One day, the young man seemed more distracted than ever as he waited for his love to appear. When she finally arrived, they had barely exchanged greetings when he revealed to her the secret that had kept him in such trepidation. He had brought with him a rich family heirloom...a silver earring inlaid with a large turquoise...as a gift for his sweetheart. At the sight of the beautiful token, the girl fell silent for she knew that to accept it would be an irrecoverable pledge of her love. Then, suddenly and impulsively, she unwound her braid and allowed the young man to place the earring deep into her long, raven hair. At that instant, she resigned herself to accept whatever consequences might result.

A young girl, radiant in her first love, however, cannot hide her emotions from a mother's scrutiny and it was not long before the earring was discovered.

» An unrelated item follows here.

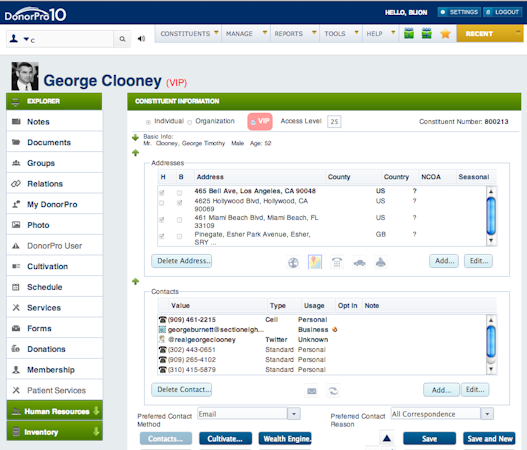This screenshot has width=527, height=450.
Task: Click the magnifier search icon
Action: click(x=122, y=39)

Realizing immediately the depth of her daughter's committment, the mother decided that only the most desperate of measures would save the honor of the family. She called to her eldest son and commanded him to kill the interloper who had stolen the affections of her child.

This order was not strictly obeyed, however, for the son truly had little heart to complete the task. Finding the young man, he aimed his arrow so that it would merely wound his sister's lover. He was horrified when the youth fell to the ground writhing in agony, for he had been unaware that his mother had taken the precaution of poisoning the tip of the arrowhead in anticipation of her son's reluctance to carry out the deed.

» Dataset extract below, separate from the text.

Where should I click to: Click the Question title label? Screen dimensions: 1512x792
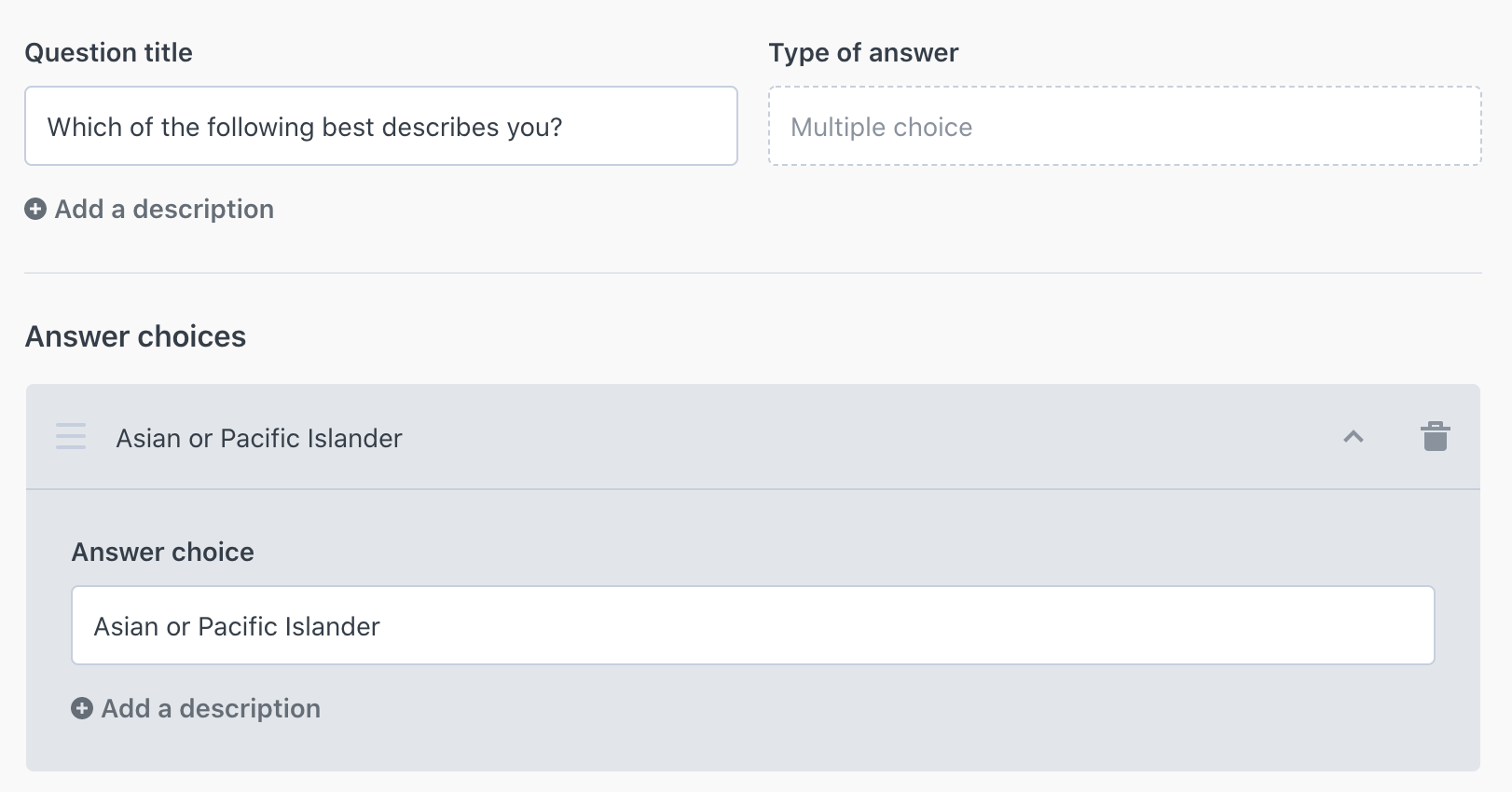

The girl was overcome with grief when she heard of her love's death and decided upon a course of action that would forever release her from her misery. Begging her father for permission to attend her sweetheart's funeral, she hurried to the service only to find that the body had already been laid out on the ceremonial pyre. Try as they might, however, the young man's family were unable to get the kindling to catch on fire.

Approaching the pyre, the girl removed her cloak. To the amazement of the other mourners, she cast the garment onto the wood which immediately flared and began to burn. With a cry of desperation, the girl hurled herself onto the crackling flames of her lover's bier, and the two bodies were consumed together.

The onlookers were horrified at what they had just witnessed. Word of the tragedy spread quickly and it was not long before the girl's mother was hurrying to the scene. She arrived before the embers had begun to cool and, in a fury, resolved that the young couple should not be allowed to remain united, not even in death. She insisted that their skeletons, which had become fused together in the fiery heat, be separated.

The mourners sent for a local shaman who demanded to know what the two lovers had been most afraid of in life. The girl, he was told, had always loathed frogs and the boy had lived in terror of snakes so, a frog and a snake were duly captured and set free near the two corpses. The bones at once leaped miraculously apart and then, at the insistence of the unfortunate young girl's mother, the two piles were buried on opposite banks of the river in order that the lovers should be kept asunder for all eternity.

Within a month, however, two saplings sprouted from the graves. They grew with unnatural speed and were soon widely-spreading trees whose branches stretched out across the water and intertwined. To those who passed by the place, it seemed that that the two trees were reaching out to embrace one another and children who played nearby would fearfully report that the enlaced branches whispered with words of love.

Angrily, the girl's mother commanded that the trees be cut down, but every time the woodchopper's axe reduced them to stumps, they sprang back up agin...each time stronger and more quickly growing than the time before. And so, in a manner that nobody could have ever foreseen, the two managed to display their devotion, even from the grave, and their love continued to flourish even after death.